How to Win the AI Game

  1. Treat AI like a sparring partner
    Singapore’s math labs get it right—AI generates endless problem variations, but students still solve them manually. It’s like having a boxing machine that throws new punches each round.
  2. Grade the struggle, not the product
    Forward-thinking schools now assess students’ problem-solving processes using AI journals. Did they test multiple strategies? Persist through errors? That’s where real learning happens.
  3. Resurrect the apprenticeship
    Germany’s dual education system—where students learn on factory floors—is booming again. Why? Because watching a master mechanic diagnose engine trouble teaches more than any simulation. Now they’re pairing each apprentice with an AI that predicts tool needs, freeing mentors to focus on nuanced skills.

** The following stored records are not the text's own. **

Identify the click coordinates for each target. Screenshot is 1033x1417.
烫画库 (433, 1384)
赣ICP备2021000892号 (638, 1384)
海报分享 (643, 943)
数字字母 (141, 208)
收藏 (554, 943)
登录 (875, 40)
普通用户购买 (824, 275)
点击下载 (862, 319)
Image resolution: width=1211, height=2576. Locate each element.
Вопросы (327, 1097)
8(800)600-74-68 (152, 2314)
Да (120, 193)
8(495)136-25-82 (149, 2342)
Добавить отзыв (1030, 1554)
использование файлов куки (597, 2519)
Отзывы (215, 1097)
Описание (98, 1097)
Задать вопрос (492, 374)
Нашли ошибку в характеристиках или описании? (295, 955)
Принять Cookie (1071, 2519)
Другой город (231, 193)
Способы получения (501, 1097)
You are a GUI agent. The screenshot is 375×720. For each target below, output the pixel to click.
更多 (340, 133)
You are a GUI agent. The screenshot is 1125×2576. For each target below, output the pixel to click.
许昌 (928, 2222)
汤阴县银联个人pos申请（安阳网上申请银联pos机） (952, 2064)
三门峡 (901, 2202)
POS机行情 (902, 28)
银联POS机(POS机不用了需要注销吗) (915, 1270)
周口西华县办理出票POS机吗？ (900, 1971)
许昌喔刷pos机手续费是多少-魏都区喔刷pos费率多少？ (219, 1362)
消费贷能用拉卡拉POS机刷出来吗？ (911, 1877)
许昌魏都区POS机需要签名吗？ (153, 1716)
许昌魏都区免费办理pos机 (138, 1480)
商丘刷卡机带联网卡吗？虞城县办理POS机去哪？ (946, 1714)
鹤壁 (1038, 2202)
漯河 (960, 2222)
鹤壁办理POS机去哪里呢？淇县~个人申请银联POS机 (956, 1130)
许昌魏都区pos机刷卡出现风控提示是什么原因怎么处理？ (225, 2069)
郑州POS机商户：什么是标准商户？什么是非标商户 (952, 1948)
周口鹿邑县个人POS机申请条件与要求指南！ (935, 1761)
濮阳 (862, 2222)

The Future Isn’t Sexy (And That’s Okay)

The next big edtech breakthrough won’t be a shiny gadget. It’ll be something boring like better lunch programs (hungry brains don’t learn) or smaller class sizes. A 2025 Harvard study found students with sub-20 class sizes outperformed AI-tutored peers by 37%—not because the tech failed, but because humans thrive on personal attention.

So next time someone raves about AI revolutionising education, smile and nod. Then go watch a kid finally nail a guitar chord after weeks of practice. That raw joy of hard-won mastery? No algorithm can replicate it. And honestly? Thank God for that.